Required action
Where a picture shows up in the listing below, omit it and output the rest exactly.
BEGIN Excerpted data
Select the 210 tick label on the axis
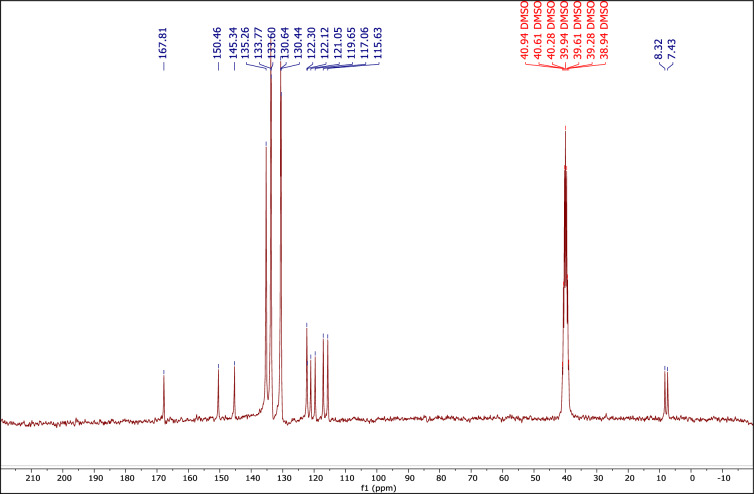Image resolution: width=754 pixels, height=494 pixels. tap(32, 478)
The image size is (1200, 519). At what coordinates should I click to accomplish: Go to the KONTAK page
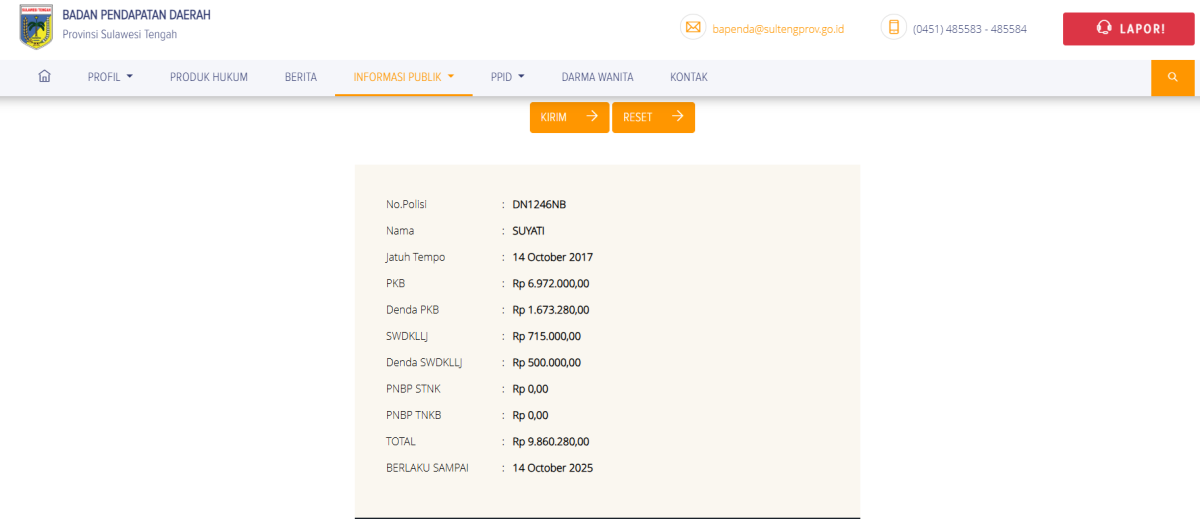click(x=689, y=77)
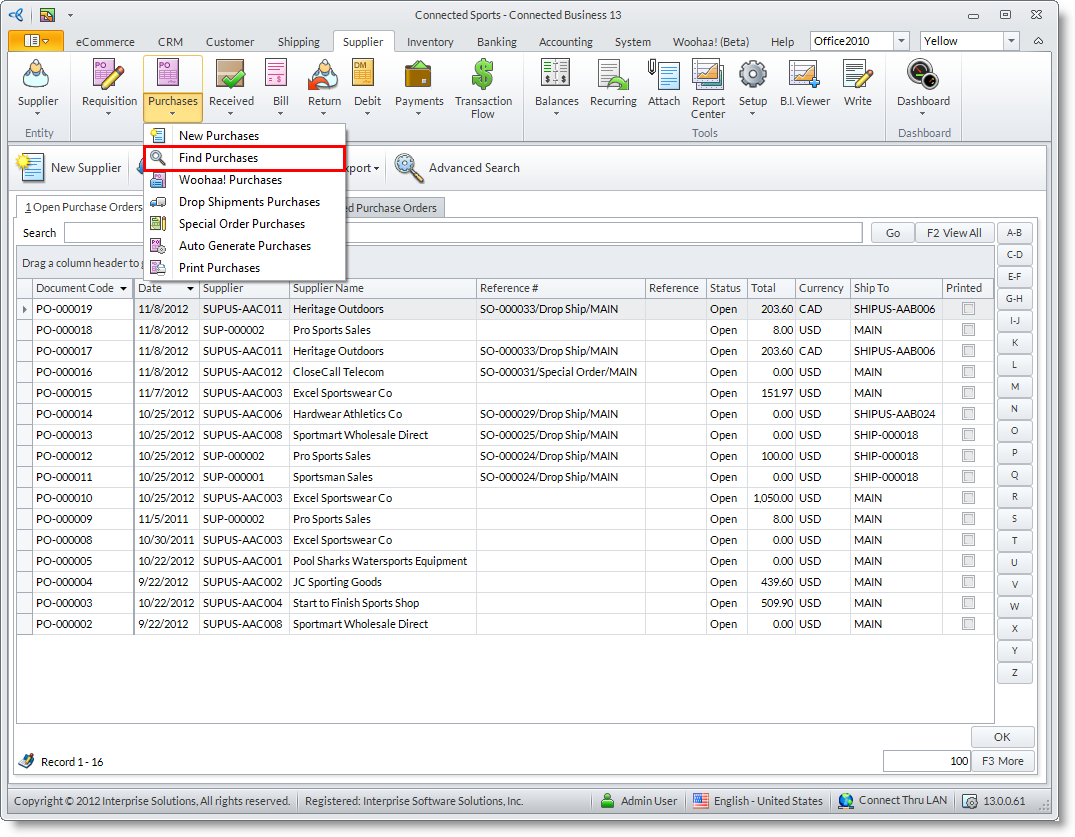Click the Search text field
The image size is (1075, 837).
[462, 233]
END Excerpted data
Worked solution
Select the 210 tick label on the axis
Image resolution: width=754 pixels, height=494 pixels. tap(32, 478)
The image size is (1200, 519). At what coordinates should I click to accomplish: Go to the KONTAK page
click(x=689, y=77)
Click the Search text field
The image size is (1075, 837).
[462, 233]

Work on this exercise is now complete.